Last year, when many organisations and individuals shifted to remote ways of working, the browser became where most of our work happens. HTML Smuggling delivers malware by effectively bypassing various network security solutions including sandboxes, legacy proxies and firewalls. Attackers are using HTML Smuggling to deliver the payload to the endpoint because the browser is one of the weakest links without network solutions blocking it.

We have seen attackers leverage HTML Smuggling using both email attachments and web drive-by downloads.

HTML Smuggling is where the attackers construct the malicious payload programmatically on the HTML page using JavaScript, as opposed to making an HTTP request to fetch a resource on a web server. This technique is neither a vulnerability nor a design flaw in browser technologies and web developers use this technique often to optimise file downloads.

The attackers behind ISOMorph use a JavaScript code to construct the payload directly on the browser.

In a nutshell, the JavaScript code is creating an element ‘a,’ setting the href to the blob and programmatically clicking it to trigger the download to the endpoint. Once the payload is downloaded to the endpoint, the user must then open it to execute the malicious code.

What gets downloaded to the endpoint is an ISO file. Why an ISO file? ISO files are disk images that contain all the files or folders required to install software on endpoints. Attackers are always trying to test web and email gateway devices to see what file formats are exempt from inspection and incorporate that into their tactics, techniques and procedures. ISO file formats are preferred by attackers because they do not require any third party software to install.

****************************************

* [Brief A]
In the HTML Smuggling text, why do attackers prefer ISO file formats?
* [Brief B]
Pick up the HTML Smuggling text right after its final sentence and continue it.

****************************************

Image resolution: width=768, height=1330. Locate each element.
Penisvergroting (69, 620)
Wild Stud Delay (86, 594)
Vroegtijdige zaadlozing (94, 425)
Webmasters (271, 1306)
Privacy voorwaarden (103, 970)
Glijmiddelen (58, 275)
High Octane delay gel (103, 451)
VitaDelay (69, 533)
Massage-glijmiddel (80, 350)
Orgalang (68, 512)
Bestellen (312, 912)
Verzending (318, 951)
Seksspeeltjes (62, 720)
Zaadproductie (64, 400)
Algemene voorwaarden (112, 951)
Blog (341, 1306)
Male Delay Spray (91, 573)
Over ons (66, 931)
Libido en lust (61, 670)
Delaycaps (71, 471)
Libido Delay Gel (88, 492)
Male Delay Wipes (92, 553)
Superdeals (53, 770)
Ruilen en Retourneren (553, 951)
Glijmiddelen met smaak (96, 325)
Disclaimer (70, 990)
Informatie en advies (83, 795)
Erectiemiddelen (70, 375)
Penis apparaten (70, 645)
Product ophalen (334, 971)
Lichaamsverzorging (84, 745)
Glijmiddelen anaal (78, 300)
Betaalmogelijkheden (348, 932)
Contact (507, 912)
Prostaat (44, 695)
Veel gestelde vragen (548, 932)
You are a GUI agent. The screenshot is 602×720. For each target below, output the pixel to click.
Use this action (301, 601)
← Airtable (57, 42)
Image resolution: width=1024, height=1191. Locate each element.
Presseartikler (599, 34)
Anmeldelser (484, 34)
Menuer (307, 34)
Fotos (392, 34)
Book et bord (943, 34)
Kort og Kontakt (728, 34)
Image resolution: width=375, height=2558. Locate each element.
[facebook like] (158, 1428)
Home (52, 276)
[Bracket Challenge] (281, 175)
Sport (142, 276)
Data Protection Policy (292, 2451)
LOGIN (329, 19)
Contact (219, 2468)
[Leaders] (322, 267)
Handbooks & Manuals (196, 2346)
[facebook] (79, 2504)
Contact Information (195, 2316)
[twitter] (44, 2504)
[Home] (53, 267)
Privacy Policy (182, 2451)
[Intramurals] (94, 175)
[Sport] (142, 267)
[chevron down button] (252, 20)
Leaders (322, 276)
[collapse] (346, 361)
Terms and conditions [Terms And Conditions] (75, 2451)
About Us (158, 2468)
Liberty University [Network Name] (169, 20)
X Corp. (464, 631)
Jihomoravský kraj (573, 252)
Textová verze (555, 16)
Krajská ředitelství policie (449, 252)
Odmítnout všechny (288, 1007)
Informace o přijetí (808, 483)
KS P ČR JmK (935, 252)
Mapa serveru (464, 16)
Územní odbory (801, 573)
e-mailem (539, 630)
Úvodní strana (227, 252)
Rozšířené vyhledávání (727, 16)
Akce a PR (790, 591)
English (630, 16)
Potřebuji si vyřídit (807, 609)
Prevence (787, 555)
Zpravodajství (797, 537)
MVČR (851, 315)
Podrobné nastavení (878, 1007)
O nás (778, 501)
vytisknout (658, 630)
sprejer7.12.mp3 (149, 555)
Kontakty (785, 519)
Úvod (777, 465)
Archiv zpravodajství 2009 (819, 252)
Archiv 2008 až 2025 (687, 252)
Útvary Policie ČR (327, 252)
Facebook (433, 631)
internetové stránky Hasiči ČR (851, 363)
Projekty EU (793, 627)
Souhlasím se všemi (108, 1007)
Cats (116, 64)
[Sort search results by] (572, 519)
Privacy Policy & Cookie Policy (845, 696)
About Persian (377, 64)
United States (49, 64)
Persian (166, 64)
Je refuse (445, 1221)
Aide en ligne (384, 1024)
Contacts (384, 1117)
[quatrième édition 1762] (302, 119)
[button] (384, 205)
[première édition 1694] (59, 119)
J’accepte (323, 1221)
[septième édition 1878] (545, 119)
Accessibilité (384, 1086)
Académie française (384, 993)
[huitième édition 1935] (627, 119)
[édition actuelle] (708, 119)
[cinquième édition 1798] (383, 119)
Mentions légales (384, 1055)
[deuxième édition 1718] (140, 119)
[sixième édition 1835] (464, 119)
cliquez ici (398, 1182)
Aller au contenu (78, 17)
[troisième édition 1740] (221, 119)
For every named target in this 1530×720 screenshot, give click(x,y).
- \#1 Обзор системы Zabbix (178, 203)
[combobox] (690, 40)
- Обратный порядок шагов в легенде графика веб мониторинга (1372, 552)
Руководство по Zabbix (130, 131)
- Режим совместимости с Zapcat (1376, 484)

****************************************

* [Answer space A]
They do not require any third-party software to install.

* [Answer space B]
We have identified various different malicious scripts that are being used.

ISOMorph achieves persistence by first creating a windows directory called “Microsoft Arts\Start” under “C:\Program Data\”. It then sets the registry key value under the “User Shell Folders” and “Shell Folders” to point to the directory previously created. The PowerShell then downloads a file called “Dicord.lnk” under “C:\Program Data\Microsoft Arts\Start\” directory.

The threat actors behind this particular campaign execute the malicious code by proxy, by injecting it into MSBUILD.exe. MS Build is a trusted process, so by injecting into MS Build, application whitelisting solutions are easily circumvented. The bad actors use reflection to load a DLL in memory and inject the RAT payload into MSBuild.exe. Reflection enables developers to obtain information about loaded DLLs and the types defined within them, invoke methods, etc. AV solutions usually look at any DLLs that get loaded by monitoring the LoadLibrary api. By reflectively loading the DLLs and invoking certain methods, malware authors can bypass the AVs. This directly maps to the Technique T1127.001 in the MITRE ATT&CK framework.

Command & Control:

As seen from the previous step, a method (WpfControlLibary1.LOGO.hahaha) in the .NET RAT payload is called to start the AsyncRAT functionality. AsyncRAT encrypts its config using AES. The Base64 strings are the encrypted config for the RAT. Upon decryption using the hardcoded AES key, we can see the CnC server host/port, version, and other settings for the RAT.

Threat Actor and campaign information:

NJRAT/AsyncRAT is the Remote Access Trojan that gets dropped to the endpoint. While this RAT family has been used by many different attackers and threat actors over the years, it was predominantly used to compromise high value targets in the Middle East. While these groups have used the RAT, it does not mean that these groups are behind this specific campaign.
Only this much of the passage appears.